## BEGIN Material for this task
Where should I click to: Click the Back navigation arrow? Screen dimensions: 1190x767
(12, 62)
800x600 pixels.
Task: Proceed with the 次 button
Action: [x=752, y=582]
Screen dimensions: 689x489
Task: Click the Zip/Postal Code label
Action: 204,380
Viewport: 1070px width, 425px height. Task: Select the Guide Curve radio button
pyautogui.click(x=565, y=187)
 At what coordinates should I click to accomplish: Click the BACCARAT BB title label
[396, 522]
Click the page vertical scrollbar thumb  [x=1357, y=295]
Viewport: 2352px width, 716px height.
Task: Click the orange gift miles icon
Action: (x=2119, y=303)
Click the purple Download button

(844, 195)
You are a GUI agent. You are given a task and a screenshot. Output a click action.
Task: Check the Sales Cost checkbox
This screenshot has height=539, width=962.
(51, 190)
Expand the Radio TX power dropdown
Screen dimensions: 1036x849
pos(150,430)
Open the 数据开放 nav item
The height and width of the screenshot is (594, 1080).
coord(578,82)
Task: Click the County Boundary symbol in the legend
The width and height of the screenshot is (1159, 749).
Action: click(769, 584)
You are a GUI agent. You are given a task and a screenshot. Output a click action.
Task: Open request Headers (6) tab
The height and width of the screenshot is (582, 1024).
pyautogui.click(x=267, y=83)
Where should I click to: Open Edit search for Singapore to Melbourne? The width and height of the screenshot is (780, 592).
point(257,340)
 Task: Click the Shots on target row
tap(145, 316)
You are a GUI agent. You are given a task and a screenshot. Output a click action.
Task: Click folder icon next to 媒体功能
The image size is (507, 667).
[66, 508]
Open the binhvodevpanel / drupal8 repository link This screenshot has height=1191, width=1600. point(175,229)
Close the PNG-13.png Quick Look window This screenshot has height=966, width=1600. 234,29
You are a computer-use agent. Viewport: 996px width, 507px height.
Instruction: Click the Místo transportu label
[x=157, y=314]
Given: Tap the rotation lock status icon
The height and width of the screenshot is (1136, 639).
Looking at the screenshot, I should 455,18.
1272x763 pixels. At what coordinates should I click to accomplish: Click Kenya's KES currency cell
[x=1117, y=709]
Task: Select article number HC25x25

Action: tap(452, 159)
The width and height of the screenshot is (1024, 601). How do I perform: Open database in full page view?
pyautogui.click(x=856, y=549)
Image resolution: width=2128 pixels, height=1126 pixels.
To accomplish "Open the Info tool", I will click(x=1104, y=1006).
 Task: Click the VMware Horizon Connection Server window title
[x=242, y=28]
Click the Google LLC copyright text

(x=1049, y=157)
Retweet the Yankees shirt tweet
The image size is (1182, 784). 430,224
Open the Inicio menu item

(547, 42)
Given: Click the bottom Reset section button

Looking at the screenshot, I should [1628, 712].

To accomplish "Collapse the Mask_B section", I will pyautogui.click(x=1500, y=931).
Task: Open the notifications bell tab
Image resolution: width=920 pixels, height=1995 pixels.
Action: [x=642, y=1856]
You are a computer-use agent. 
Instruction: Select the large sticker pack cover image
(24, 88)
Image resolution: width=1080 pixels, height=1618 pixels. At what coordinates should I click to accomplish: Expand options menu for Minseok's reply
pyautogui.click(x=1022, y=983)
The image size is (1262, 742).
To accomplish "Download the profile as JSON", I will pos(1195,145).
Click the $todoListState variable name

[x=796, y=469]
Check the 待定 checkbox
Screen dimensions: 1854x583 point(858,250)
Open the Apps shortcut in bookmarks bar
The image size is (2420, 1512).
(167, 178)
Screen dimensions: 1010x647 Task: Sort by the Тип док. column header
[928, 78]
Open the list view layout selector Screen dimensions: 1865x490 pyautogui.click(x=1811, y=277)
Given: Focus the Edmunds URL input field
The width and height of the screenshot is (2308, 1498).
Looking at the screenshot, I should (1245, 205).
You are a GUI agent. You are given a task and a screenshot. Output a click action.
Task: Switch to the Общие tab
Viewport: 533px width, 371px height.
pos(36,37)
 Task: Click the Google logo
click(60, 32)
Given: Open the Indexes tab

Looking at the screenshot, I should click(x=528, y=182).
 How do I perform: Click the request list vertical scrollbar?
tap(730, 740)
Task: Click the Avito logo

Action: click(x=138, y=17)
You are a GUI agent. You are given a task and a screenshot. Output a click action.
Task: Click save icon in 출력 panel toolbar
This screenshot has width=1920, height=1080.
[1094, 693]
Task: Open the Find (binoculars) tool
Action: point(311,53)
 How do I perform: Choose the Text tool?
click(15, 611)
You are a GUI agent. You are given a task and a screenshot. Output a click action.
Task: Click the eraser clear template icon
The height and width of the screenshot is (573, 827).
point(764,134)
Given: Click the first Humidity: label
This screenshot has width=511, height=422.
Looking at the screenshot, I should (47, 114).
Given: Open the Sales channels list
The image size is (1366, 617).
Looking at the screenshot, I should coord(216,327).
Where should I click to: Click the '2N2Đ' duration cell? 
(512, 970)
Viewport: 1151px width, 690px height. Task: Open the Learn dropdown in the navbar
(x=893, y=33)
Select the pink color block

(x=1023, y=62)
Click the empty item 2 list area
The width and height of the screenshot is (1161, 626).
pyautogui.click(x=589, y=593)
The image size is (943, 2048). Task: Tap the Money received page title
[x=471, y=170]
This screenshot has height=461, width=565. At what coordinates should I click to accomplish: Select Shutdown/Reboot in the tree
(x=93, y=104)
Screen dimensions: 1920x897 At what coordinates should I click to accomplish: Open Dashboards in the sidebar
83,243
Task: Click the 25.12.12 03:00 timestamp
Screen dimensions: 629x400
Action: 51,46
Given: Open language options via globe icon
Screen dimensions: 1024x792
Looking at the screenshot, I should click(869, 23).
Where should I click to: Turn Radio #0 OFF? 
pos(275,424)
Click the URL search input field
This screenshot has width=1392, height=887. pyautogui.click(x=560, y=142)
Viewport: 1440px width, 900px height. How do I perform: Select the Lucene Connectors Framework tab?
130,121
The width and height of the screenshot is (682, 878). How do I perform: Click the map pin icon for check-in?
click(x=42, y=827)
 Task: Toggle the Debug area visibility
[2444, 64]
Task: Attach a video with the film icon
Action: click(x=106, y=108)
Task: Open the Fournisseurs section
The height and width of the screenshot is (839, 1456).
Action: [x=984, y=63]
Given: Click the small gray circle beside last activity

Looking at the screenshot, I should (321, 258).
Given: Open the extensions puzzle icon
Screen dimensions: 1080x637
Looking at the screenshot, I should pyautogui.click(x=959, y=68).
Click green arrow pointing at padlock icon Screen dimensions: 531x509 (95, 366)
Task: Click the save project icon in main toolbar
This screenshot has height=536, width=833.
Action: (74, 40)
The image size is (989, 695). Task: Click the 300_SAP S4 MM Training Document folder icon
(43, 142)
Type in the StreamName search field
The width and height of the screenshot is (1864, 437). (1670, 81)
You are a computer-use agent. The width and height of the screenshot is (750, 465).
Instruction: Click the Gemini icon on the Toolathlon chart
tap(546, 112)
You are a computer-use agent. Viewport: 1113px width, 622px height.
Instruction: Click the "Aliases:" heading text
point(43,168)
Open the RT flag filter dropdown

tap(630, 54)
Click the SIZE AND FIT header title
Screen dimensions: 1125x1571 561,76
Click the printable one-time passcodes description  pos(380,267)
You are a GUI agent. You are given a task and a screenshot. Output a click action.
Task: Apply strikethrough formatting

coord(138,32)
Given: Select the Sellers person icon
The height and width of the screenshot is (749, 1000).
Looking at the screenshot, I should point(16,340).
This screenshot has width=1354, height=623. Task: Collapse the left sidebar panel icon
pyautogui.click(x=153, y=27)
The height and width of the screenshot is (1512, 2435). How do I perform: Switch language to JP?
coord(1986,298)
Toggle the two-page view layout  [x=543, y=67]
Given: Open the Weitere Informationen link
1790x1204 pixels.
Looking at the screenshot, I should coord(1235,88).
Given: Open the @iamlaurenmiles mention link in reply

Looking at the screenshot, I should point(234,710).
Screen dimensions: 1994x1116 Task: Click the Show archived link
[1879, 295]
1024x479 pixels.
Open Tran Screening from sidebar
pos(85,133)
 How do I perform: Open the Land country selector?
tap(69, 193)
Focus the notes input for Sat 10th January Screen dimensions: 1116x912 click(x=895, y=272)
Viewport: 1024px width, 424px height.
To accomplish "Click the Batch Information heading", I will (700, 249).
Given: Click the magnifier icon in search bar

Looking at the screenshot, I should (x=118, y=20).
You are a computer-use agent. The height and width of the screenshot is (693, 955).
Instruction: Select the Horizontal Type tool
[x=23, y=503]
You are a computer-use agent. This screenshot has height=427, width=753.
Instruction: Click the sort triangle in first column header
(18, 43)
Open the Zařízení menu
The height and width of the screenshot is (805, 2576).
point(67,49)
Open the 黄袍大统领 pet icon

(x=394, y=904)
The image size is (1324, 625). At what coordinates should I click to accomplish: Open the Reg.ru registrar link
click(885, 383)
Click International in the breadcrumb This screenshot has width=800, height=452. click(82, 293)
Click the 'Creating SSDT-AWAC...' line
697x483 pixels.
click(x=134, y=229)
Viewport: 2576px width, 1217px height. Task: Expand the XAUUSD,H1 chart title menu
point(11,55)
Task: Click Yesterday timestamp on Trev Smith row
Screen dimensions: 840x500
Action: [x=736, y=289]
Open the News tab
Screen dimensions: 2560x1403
## END Material for this task
> [Exercise goal] Quote the records from the line containing "At what coordinates should I click to accomplish: Click the" through the line containing "Action: (x=2119, y=303)", keeping both of those lines.

> [Solution for this task]
 At what coordinates should I click to accomplish: Click the BACCARAT BB title label
[396, 522]
Click the page vertical scrollbar thumb  [x=1357, y=295]
Viewport: 2352px width, 716px height.
Task: Click the orange gift miles icon
Action: (x=2119, y=303)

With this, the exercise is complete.